TO DO
The data below is to be set down again exactly as written.

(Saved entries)
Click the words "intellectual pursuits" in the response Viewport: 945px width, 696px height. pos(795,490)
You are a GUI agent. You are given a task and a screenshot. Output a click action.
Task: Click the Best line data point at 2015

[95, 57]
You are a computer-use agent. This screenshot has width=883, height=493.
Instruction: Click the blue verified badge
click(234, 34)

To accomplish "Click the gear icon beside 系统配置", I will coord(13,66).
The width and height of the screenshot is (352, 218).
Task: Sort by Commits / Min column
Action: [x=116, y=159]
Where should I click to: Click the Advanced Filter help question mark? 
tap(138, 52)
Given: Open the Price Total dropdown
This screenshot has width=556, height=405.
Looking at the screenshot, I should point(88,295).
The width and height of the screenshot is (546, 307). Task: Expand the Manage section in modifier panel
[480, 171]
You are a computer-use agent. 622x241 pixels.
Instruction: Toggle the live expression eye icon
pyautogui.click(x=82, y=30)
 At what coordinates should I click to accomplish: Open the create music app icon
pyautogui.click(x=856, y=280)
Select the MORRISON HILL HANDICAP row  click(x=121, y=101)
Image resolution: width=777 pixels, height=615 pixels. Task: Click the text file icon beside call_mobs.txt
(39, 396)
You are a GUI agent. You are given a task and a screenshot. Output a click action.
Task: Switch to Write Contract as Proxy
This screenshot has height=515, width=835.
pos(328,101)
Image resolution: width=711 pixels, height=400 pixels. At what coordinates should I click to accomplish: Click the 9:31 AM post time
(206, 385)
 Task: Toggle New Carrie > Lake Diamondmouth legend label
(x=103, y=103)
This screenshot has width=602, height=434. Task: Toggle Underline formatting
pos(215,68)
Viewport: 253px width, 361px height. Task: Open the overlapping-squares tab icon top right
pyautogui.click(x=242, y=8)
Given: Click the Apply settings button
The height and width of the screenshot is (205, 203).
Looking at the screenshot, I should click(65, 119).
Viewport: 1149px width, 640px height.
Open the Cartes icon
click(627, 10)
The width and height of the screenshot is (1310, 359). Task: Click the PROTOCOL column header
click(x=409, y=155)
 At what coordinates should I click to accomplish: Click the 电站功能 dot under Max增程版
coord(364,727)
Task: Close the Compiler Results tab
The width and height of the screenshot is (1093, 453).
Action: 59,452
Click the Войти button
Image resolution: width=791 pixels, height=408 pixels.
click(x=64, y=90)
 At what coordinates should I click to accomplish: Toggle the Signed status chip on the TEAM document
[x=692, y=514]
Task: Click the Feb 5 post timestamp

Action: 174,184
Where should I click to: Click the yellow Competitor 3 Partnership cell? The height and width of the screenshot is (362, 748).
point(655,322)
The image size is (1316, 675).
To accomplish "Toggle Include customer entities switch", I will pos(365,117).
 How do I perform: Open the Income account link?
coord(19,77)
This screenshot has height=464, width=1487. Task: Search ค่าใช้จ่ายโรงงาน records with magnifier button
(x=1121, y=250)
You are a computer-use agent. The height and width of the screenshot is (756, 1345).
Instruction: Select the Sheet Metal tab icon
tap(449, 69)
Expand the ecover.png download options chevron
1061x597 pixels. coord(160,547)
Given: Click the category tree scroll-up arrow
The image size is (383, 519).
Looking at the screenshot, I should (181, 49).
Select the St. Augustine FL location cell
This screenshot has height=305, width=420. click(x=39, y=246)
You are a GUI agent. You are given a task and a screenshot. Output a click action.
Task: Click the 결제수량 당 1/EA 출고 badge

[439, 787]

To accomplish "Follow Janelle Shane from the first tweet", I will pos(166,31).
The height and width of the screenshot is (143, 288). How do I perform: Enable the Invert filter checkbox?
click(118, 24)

ANSWER TO THIS PROBLEM
Click the words "intellectual pursuits" in the response Viewport: 945px width, 696px height. pos(795,490)
You are a GUI agent. You are given a task and a screenshot. Output a click action.
Task: Click the Best line data point at 2015

[95, 57]
You are a computer-use agent. This screenshot has width=883, height=493.
Instruction: Click the blue verified badge
click(234, 34)

To accomplish "Click the gear icon beside 系统配置", I will coord(13,66).
The width and height of the screenshot is (352, 218).
Task: Sort by Commits / Min column
Action: [x=116, y=159]
Where should I click to: Click the Advanced Filter help question mark? 
tap(138, 52)
Given: Open the Price Total dropdown
This screenshot has width=556, height=405.
Looking at the screenshot, I should point(88,295).
The width and height of the screenshot is (546, 307). Task: Expand the Manage section in modifier panel
[480, 171]
You are a computer-use agent. 622x241 pixels.
Instruction: Toggle the live expression eye icon
pyautogui.click(x=82, y=30)
 At what coordinates should I click to accomplish: Open the create music app icon
pyautogui.click(x=856, y=280)
Select the MORRISON HILL HANDICAP row  click(x=121, y=101)
Image resolution: width=777 pixels, height=615 pixels. Task: Click the text file icon beside call_mobs.txt
(39, 396)
You are a GUI agent. You are given a task and a screenshot. Output a click action.
Task: Switch to Write Contract as Proxy
This screenshot has height=515, width=835.
pos(328,101)
Image resolution: width=711 pixels, height=400 pixels. At what coordinates should I click to accomplish: Click the 9:31 AM post time
(206, 385)
 Task: Toggle New Carrie > Lake Diamondmouth legend label
(x=103, y=103)
This screenshot has width=602, height=434. Task: Toggle Underline formatting
pos(215,68)
Viewport: 253px width, 361px height. Task: Open the overlapping-squares tab icon top right
pyautogui.click(x=242, y=8)
Given: Click the Apply settings button
The height and width of the screenshot is (205, 203).
Looking at the screenshot, I should click(65, 119).
Viewport: 1149px width, 640px height.
Open the Cartes icon
click(627, 10)
The width and height of the screenshot is (1310, 359). Task: Click the PROTOCOL column header
click(x=409, y=155)
 At what coordinates should I click to accomplish: Click the 电站功能 dot under Max增程版
coord(364,727)
Task: Close the Compiler Results tab
The width and height of the screenshot is (1093, 453).
Action: 59,452
Click the Войти button
Image resolution: width=791 pixels, height=408 pixels.
click(x=64, y=90)
 At what coordinates should I click to accomplish: Toggle the Signed status chip on the TEAM document
[x=692, y=514]
Task: Click the Feb 5 post timestamp

Action: 174,184
Where should I click to: Click the yellow Competitor 3 Partnership cell? The height and width of the screenshot is (362, 748).
point(655,322)
The image size is (1316, 675).
To accomplish "Toggle Include customer entities switch", I will pos(365,117).
 How do I perform: Open the Income account link?
coord(19,77)
This screenshot has height=464, width=1487. Task: Search ค่าใช้จ่ายโรงงาน records with magnifier button
(x=1121, y=250)
You are a computer-use agent. The height and width of the screenshot is (756, 1345).
Instruction: Select the Sheet Metal tab icon
tap(449, 69)
Expand the ecover.png download options chevron
1061x597 pixels. coord(160,547)
Given: Click the category tree scroll-up arrow
The image size is (383, 519).
Looking at the screenshot, I should (181, 49).
Select the St. Augustine FL location cell
This screenshot has height=305, width=420. click(x=39, y=246)
You are a GUI agent. You are given a task and a screenshot. Output a click action.
Task: Click the 결제수량 당 1/EA 출고 badge

[439, 787]

To accomplish "Follow Janelle Shane from the first tweet", I will pos(166,31).
The height and width of the screenshot is (143, 288). How do I perform: Enable the Invert filter checkbox?
click(118, 24)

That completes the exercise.